_PROBLEM DESCRIPTION_:
Give back the full listing that follows exactly as it reads.

-- EXCERPTED DATA follows --

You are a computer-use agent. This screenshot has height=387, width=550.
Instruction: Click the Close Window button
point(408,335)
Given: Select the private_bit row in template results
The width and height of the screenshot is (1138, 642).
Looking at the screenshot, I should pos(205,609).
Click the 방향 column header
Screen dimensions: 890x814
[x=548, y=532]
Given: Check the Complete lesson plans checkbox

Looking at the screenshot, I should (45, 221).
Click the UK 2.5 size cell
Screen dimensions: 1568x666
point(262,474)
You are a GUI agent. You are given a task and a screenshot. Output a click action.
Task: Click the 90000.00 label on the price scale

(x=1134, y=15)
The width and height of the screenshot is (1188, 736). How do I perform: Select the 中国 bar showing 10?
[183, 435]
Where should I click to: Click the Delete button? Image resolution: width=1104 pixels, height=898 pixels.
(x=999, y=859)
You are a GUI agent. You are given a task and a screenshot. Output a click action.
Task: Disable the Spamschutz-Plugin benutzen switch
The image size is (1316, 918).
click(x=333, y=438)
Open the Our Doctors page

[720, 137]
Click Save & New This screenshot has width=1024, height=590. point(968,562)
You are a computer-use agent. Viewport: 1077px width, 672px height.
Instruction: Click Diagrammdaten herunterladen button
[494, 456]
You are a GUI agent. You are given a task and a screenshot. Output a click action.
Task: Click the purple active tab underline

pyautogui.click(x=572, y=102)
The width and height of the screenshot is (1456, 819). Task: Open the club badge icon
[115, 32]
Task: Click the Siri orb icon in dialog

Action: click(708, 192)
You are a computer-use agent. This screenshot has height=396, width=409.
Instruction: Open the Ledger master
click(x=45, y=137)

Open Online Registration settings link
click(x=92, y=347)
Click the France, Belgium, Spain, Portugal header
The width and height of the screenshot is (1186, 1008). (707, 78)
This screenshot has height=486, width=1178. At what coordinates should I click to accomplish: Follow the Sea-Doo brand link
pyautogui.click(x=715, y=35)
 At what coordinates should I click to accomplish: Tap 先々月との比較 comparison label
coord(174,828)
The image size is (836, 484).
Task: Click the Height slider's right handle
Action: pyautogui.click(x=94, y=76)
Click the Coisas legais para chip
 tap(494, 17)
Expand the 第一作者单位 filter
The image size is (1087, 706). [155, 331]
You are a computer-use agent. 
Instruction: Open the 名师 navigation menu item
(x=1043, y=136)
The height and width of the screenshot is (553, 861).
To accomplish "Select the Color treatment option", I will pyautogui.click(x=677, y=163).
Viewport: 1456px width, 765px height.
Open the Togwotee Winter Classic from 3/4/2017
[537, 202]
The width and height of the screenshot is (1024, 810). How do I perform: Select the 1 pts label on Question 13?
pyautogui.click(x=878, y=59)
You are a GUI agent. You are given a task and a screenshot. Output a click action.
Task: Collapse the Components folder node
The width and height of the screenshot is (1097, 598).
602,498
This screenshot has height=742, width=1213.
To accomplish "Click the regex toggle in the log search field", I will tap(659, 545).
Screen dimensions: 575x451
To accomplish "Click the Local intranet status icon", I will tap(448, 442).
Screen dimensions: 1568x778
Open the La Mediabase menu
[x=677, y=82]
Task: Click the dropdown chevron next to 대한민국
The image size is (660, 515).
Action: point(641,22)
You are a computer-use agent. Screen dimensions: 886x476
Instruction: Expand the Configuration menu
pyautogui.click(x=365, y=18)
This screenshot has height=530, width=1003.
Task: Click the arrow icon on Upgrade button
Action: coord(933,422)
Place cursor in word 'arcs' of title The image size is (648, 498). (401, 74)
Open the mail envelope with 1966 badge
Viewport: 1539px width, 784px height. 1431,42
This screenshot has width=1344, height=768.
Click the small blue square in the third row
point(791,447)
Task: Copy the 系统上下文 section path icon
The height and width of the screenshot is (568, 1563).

-- EXCERPTED DATA concluded --

_RESPONSE_:
You are a computer-use agent. This screenshot has height=387, width=550.
Instruction: Click the Close Window button
point(408,335)
Given: Select the private_bit row in template results
The width and height of the screenshot is (1138, 642).
Looking at the screenshot, I should pos(205,609).
Click the 방향 column header
Screen dimensions: 890x814
[x=548, y=532]
Given: Check the Complete lesson plans checkbox

Looking at the screenshot, I should (45, 221).
Click the UK 2.5 size cell
Screen dimensions: 1568x666
point(262,474)
You are a GUI agent. You are given a task and a screenshot. Output a click action.
Task: Click the 90000.00 label on the price scale

(x=1134, y=15)
The width and height of the screenshot is (1188, 736). How do I perform: Select the 中国 bar showing 10?
[183, 435]
Where should I click to: Click the Delete button? Image resolution: width=1104 pixels, height=898 pixels.
(x=999, y=859)
You are a GUI agent. You are given a task and a screenshot. Output a click action.
Task: Disable the Spamschutz-Plugin benutzen switch
The image size is (1316, 918).
click(x=333, y=438)
Open the Our Doctors page

[720, 137]
Click Save & New This screenshot has width=1024, height=590. point(968,562)
You are a computer-use agent. Viewport: 1077px width, 672px height.
Instruction: Click Diagrammdaten herunterladen button
[494, 456]
You are a GUI agent. You are given a task and a screenshot. Output a click action.
Task: Click the purple active tab underline

pyautogui.click(x=572, y=102)
The width and height of the screenshot is (1456, 819). Task: Open the club badge icon
[115, 32]
Task: Click the Siri orb icon in dialog

Action: click(708, 192)
You are a computer-use agent. This screenshot has height=396, width=409.
Instruction: Open the Ledger master
click(x=45, y=137)

Open Online Registration settings link
click(x=92, y=347)
Click the France, Belgium, Spain, Portugal header
The width and height of the screenshot is (1186, 1008). (707, 78)
This screenshot has height=486, width=1178. At what coordinates should I click to accomplish: Follow the Sea-Doo brand link
pyautogui.click(x=715, y=35)
 At what coordinates should I click to accomplish: Tap 先々月との比較 comparison label
coord(174,828)
The image size is (836, 484).
Task: Click the Height slider's right handle
Action: pyautogui.click(x=94, y=76)
Click the Coisas legais para chip
 tap(494, 17)
Expand the 第一作者单位 filter
The image size is (1087, 706). [155, 331]
You are a computer-use agent. 
Instruction: Open the 名师 navigation menu item
(x=1043, y=136)
The height and width of the screenshot is (553, 861).
To accomplish "Select the Color treatment option", I will pyautogui.click(x=677, y=163).
Viewport: 1456px width, 765px height.
Open the Togwotee Winter Classic from 3/4/2017
[537, 202]
The width and height of the screenshot is (1024, 810). How do I perform: Select the 1 pts label on Question 13?
pyautogui.click(x=878, y=59)
You are a GUI agent. You are given a task and a screenshot. Output a click action.
Task: Collapse the Components folder node
The width and height of the screenshot is (1097, 598).
602,498
This screenshot has height=742, width=1213.
To accomplish "Click the regex toggle in the log search field", I will tap(659, 545).
Screen dimensions: 575x451
To accomplish "Click the Local intranet status icon", I will tap(448, 442).
Screen dimensions: 1568x778
Open the La Mediabase menu
[x=677, y=82]
Task: Click the dropdown chevron next to 대한민국
The image size is (660, 515).
Action: point(641,22)
You are a computer-use agent. Screen dimensions: 886x476
Instruction: Expand the Configuration menu
pyautogui.click(x=365, y=18)
This screenshot has height=530, width=1003.
Task: Click the arrow icon on Upgrade button
Action: coord(933,422)
Place cursor in word 'arcs' of title The image size is (648, 498). (401, 74)
Open the mail envelope with 1966 badge
Viewport: 1539px width, 784px height. 1431,42
This screenshot has width=1344, height=768.
Click the small blue square in the third row
point(791,447)
Task: Copy the 系统上下文 section path icon
The height and width of the screenshot is (568, 1563).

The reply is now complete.